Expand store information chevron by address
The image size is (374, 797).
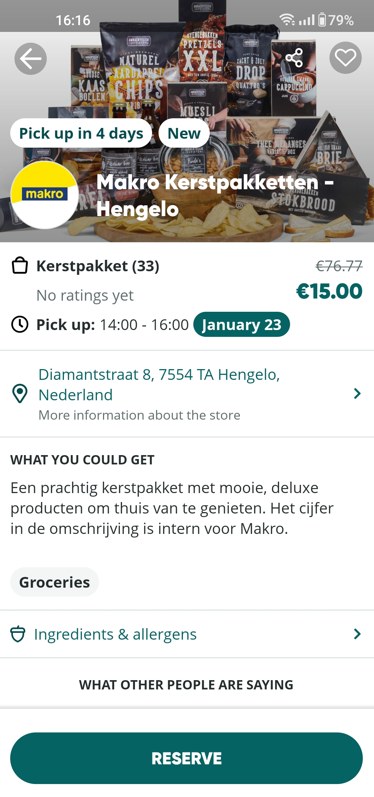pyautogui.click(x=357, y=393)
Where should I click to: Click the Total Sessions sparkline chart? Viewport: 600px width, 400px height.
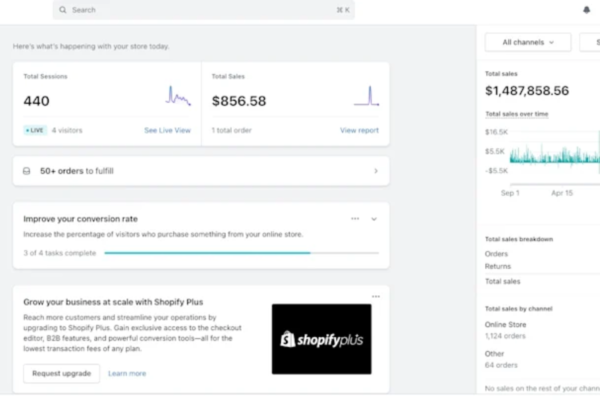(x=178, y=96)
━━━━━━
▶ [WHAT TO PRODUCE] Beginning at the line that contains "The image size is (374, 797).", copy each remaining line of the records exactly, through the final one. Omit the pictures.

▶ [TASK ANSWER]
The image size is (374, 797).
pyautogui.click(x=357, y=393)
Where should I click to: Click the Total Sessions sparkline chart? Viewport: 600px width, 400px height.
(x=178, y=96)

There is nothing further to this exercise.